Task objective: Every entry below, from first to last, should be copied exactly.

*** Begin section ***

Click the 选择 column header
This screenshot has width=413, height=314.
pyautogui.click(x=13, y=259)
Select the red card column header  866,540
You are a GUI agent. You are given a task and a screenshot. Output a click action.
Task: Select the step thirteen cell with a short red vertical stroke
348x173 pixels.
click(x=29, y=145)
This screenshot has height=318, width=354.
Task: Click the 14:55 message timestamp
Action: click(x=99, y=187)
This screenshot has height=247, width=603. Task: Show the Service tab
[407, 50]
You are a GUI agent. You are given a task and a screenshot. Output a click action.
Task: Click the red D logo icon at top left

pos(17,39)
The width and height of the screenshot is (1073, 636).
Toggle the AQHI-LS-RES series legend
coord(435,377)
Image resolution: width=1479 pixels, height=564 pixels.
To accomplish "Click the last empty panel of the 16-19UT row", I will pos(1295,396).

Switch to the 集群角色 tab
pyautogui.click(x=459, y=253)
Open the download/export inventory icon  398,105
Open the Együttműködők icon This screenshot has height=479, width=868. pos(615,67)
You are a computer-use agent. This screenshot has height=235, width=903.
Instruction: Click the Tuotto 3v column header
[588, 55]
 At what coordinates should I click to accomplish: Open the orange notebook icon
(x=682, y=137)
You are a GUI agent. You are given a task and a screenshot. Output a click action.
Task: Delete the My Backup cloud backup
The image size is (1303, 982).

*** End section ***

Exercise answer:
Click the 选择 column header
This screenshot has width=413, height=314.
pyautogui.click(x=13, y=259)
Select the red card column header  866,540
You are a GUI agent. You are given a task and a screenshot. Output a click action.
Task: Select the step thirteen cell with a short red vertical stroke
348x173 pixels.
click(x=29, y=145)
This screenshot has height=318, width=354.
Task: Click the 14:55 message timestamp
Action: click(x=99, y=187)
This screenshot has height=247, width=603. Task: Show the Service tab
[407, 50]
You are a GUI agent. You are given a task and a screenshot. Output a click action.
Task: Click the red D logo icon at top left

pos(17,39)
The width and height of the screenshot is (1073, 636).
Toggle the AQHI-LS-RES series legend
coord(435,377)
Image resolution: width=1479 pixels, height=564 pixels.
To accomplish "Click the last empty panel of the 16-19UT row", I will pos(1295,396).

Switch to the 集群角色 tab
pyautogui.click(x=459, y=253)
Open the download/export inventory icon  398,105
Open the Együttműködők icon This screenshot has height=479, width=868. pos(615,67)
You are a computer-use agent. This screenshot has height=235, width=903.
Instruction: Click the Tuotto 3v column header
[588, 55]
 At what coordinates should I click to accomplish: Open the orange notebook icon
(x=682, y=137)
You are a GUI agent. You are given a task and a screenshot. Output a click action.
Task: Delete the My Backup cloud backup
The image size is (1303, 982).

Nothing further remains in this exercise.